1.3 细胞体外乏氧微环境的建立 将适量化学乏氧剂CoCl2溶于新鲜三蒸水，配制两种浓度的工作液，分别适用于96孔培养板和75 cm2培养瓶，分装入小玻瓶，高压蒸气灭菌，4℃冰箱保存。用于模拟肿瘤乏氧微环境。

1.4 MTT法检测A549细胞增殖 取对数生长期的A549细胞制成2×104个/ml细胞悬液，按每孔100μl细胞悬液接种96孔培养板中，每孔剩余的100μl空间用(100－n)μl补足，n为此孔之后加药量的μl数。37℃，5%CO2培养箱中培养12 h(细胞基本贴壁)后加入CoCl2工作液使终浓度为200 μmol/L，分别于 0、4、12、24、48 h 后终止。每一浓度设3个复孔，以不含CoCl2的RPMI 1640培养基细胞作为阴性对照，空白孔调零。继续培养，24 h后终止。每个待测孔加MTT(10 mg/ml)20μl，37℃继续培养，4 h后小心吸弃上清液，每孔加DMSO 100 μl，振荡10 min，酶标仪测定570/620 nm处吸光度(OD)值。根据OD值绘制细胞生长曲线，分别观察CoCl2作用不同时间对A549细胞生长的影响。

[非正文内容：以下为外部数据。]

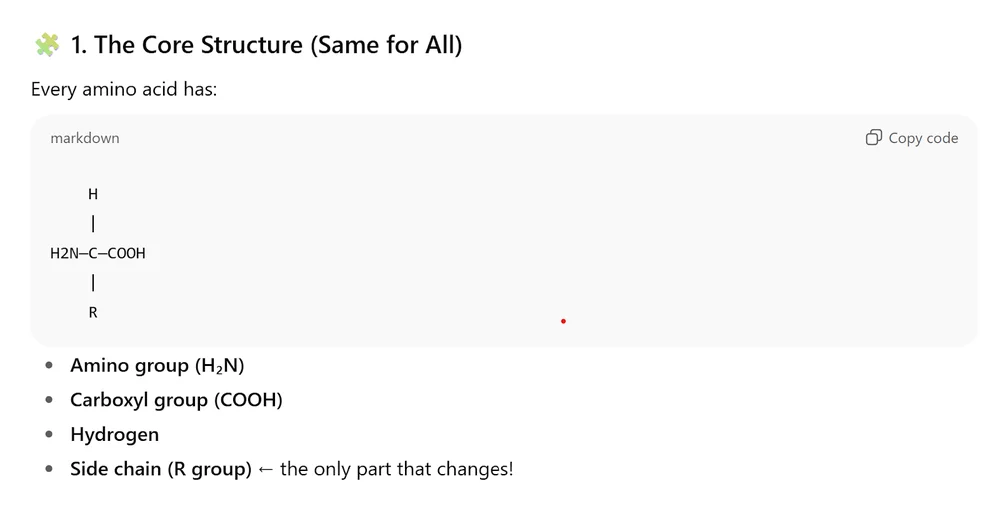Select the "Carboxyl group (COOH)" bullet text

pos(176,400)
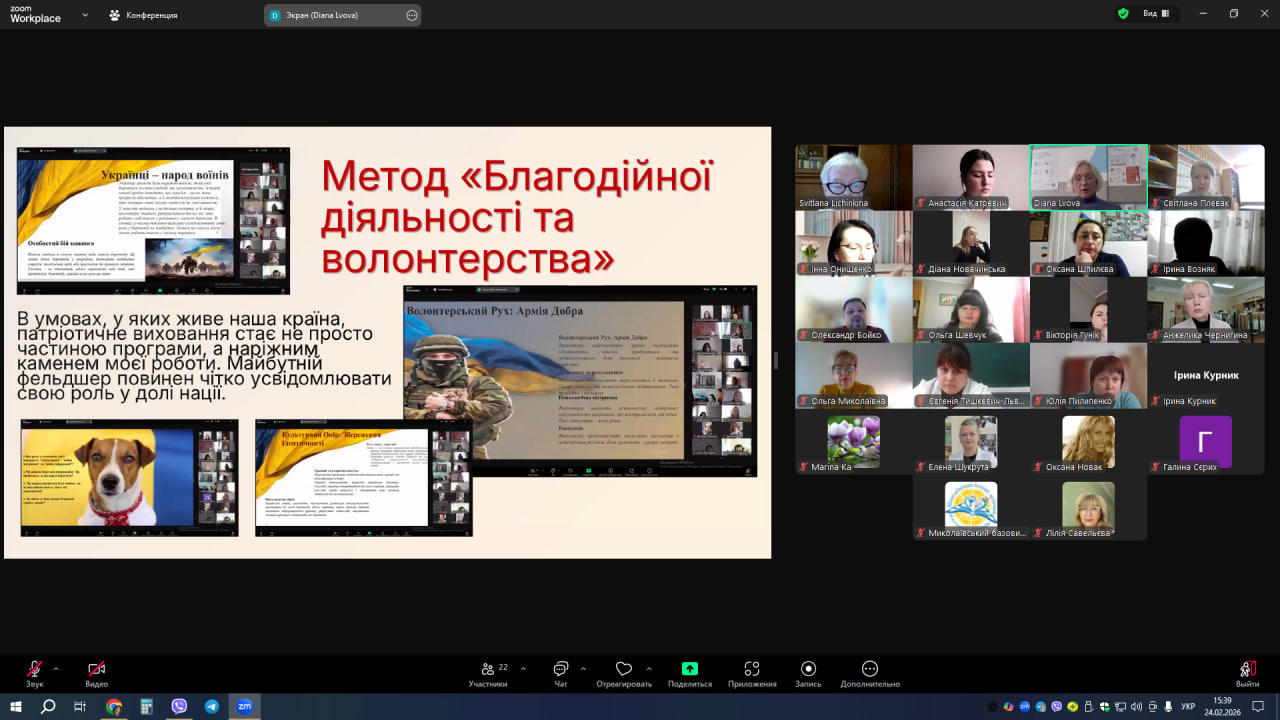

1.5 半定量RT-PCR检测HIF-1α mRNA的表达A549细胞按1×106个/瓶接种于100 ml培养瓶中，孵育12 h待细胞贴壁后加CoCl2使其终浓度为200 μmol/L，随后在CoCl2200μmol/L浓度的基础上，选取0、4、12、24和48 h进行观测。在指定的时间收集细胞用Trizol提取总RNA，用紫外分光光度计测定RNA纯度(A260/A280＞1.60)，同时进行 RNA定量。取2μg RNA经逆转录酶在下列条件下合成cDNA:70℃，5 min，42℃延伸 60 min，95℃酶灭活 3 min，4℃终止反应。然后用该cDNA作为模板进行PCR反应，PCR引物由Invitrogen公司合成。内对照β肌动蛋白(β-actin)引物序列:上游引物:5'-GTGGACATCCGCAAAGACCT-3'。 下游引物:5'-CGAAAGCAATGCTATCACCTC-3'，扩增646 bp;人缺氧诱导因子-1α(HIF-1α)引物(参照 Genbank:U22431)，上游引物:5'-TGTGAGTTCGCATCTTGATA-3'，下游引物:5'-TTCGCTGTGTGTTTTGTTCT-3'。扩增片段为350 bp，扩增条件如下:94℃预变性5 min，94℃变性 45 s、52.5℃退火 45 s、72℃延伸 60 s进行相应循环30次。扩增产物经1.5%琼脂糖凝胶电泳后拍照。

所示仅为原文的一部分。